El presidente de Estados Unidos, Joe Biden, anunció que los ciudadanos del país van a empezar a recibir los pagos directos de 1.400 dólares a partir de este mes de marzo, luego de que el Senado aprobó el plan de ayuda económica para paliar los efectos de la pandemia del coronavirus, valorado en 1,9 billones de dólares, con 50 votos a favor y 49 en contra. Ahora el proyecto debe volver a la Cámara de Representantes para su votación definitiva.

El paquete incluye pagos directos de 1.400 dólares por persona a más del 85% de los hogares, detalló Biden, y prevé la extensión de los subsidios de desempleo para unos 11 millones de estadounidenses. También habrá exenciones de impuestos para ayudar a los ciudadanos de bajos ingresos y familias con hijos. Además, se destinarán amplios recursos para la vacunación de la población y pruebas de covid-19, así como ayudas a los estados, colegios e industrias afectadas por la pandemia.
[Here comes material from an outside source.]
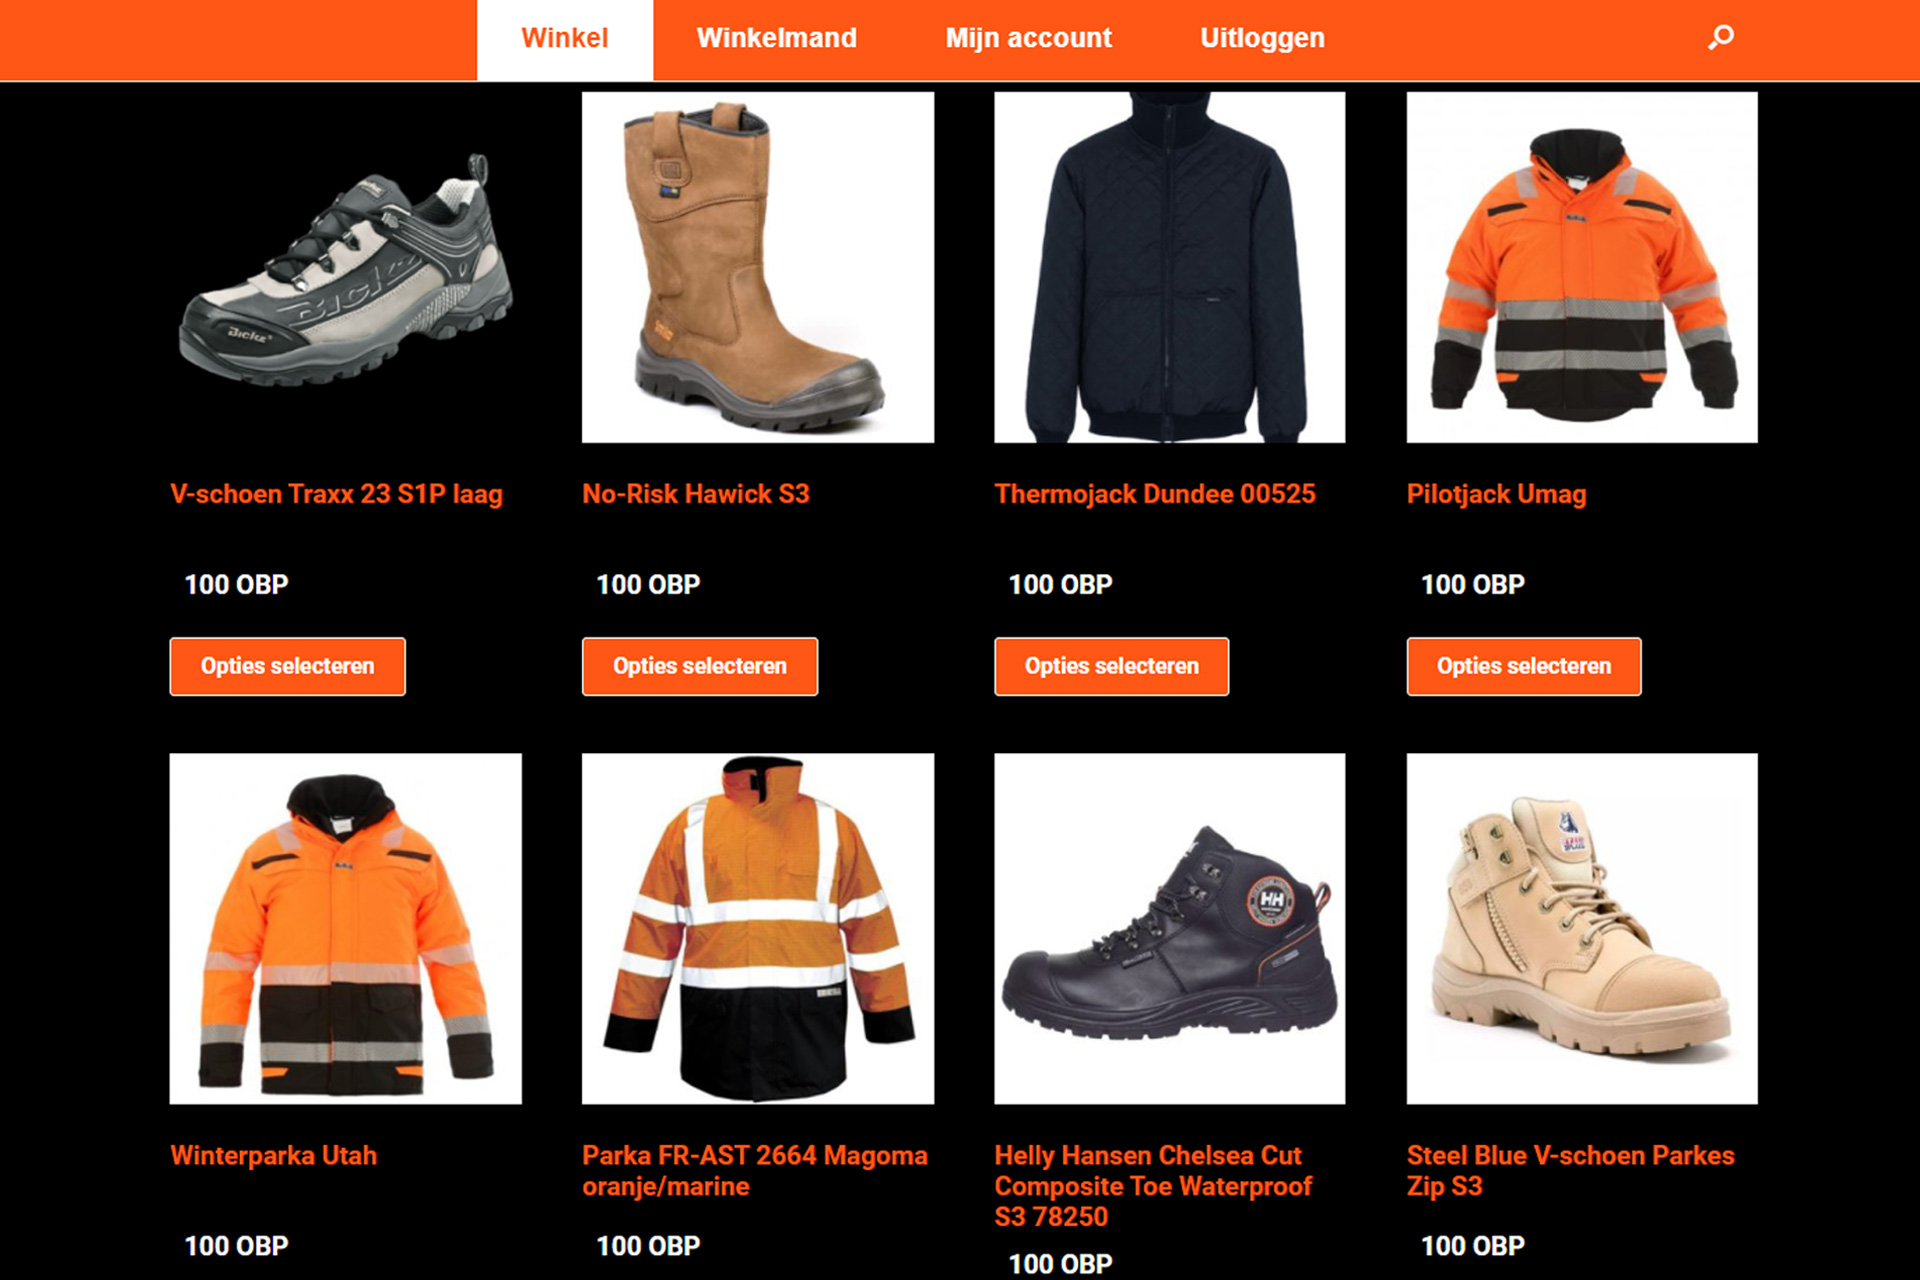
Task: Open the V-schoen Traxx 23 S1P laag link
Action: point(336,494)
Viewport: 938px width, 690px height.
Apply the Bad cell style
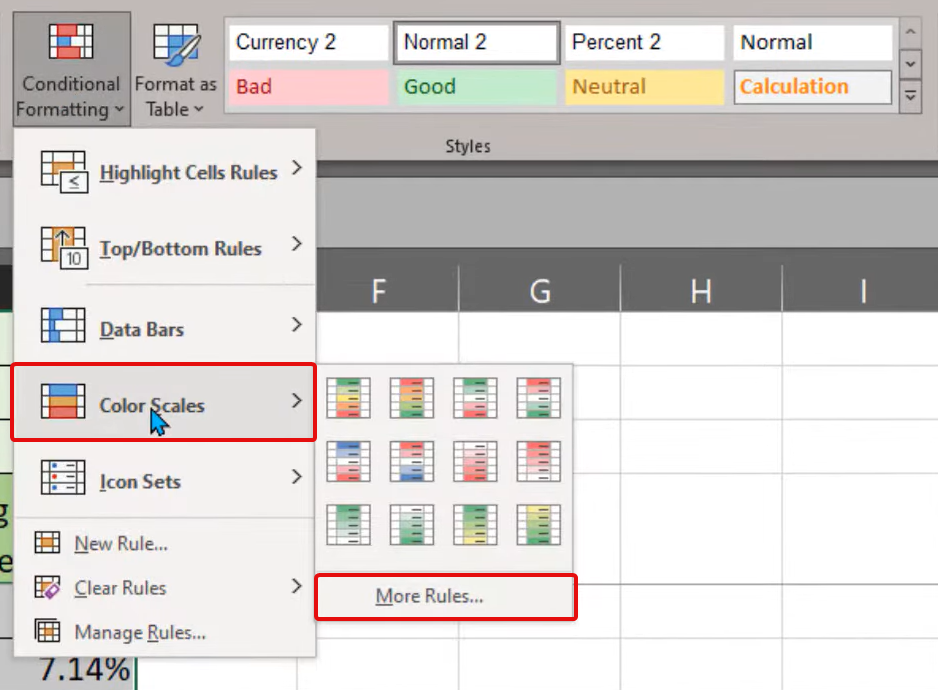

Gracias a la iniciativa, una familia de cuatro personas de clase media, con dos adultos trabajando y dos hijos, recibirá 5.600 dólares beneficiándose del plan de ayudas gubernamentales y podrá reunir 100.000 dólares al año en total, explicó el mandatario. "Esto significa que se puede pagar la hipoteca. Esto significa que el hijo puede seguir en el colegio comunitario. Esto significa mantener el seguro de salud que uno tiene. Va a marcar una gran diferencia para tantas vidas en este país", argumentó Biden.

"Este plan va a cambiar muchísimas vidas en este país", dijo Biden en un discurso en la Casa Blanca después de la votación. "Resultará en la creación de unos 6 millones de empleos, aumentará nuestro PIB en un billón de dólares y pondrá a nuestro país rumbo a ganar la competición con el resto del mundo, porque el resto del mundo se está moviendo, China en particular", añadió.

El paquete de rescate es el tercero aprobado en Estados Unidos desde que comenzó la pandemia hace un año, tras el de 900.000 millones de dólares que el Congreso impulsó en diciembre y el de 2,2 billones de dólares refrendado en marzo de 2020, que fue el mayor de la historia del país.

El conocido como Plan de Rescate Estadounidense incluye nuevos pagos directos de 1.400 dólares a los contribuyentes que tengan ingresos inferiores a los 80.000 dólares anuales por persona, una cantidad superior a los cheques de 600 y 1.200 que se entregaron en los anteriores rescates.

Además, contiene un rescate de 350.000 millones de dólares para Gobiernos locales y estatales, 170.000 millones para la reapertura de las escuelas, 14.000 millones de dólares para fortalecer el plan de vacunación y otros 46.000 para el sistema de tests de covid-19.

También amplía hasta el 6 de septiembre las ayudas al desempleo por la pandemia, que iban a caducar el 14 de marzo; y contiene subsidios para el alquiler y fondos para programas de comida, además de para aerolíneas, sistemas locales de transporte y la red ferroviaria.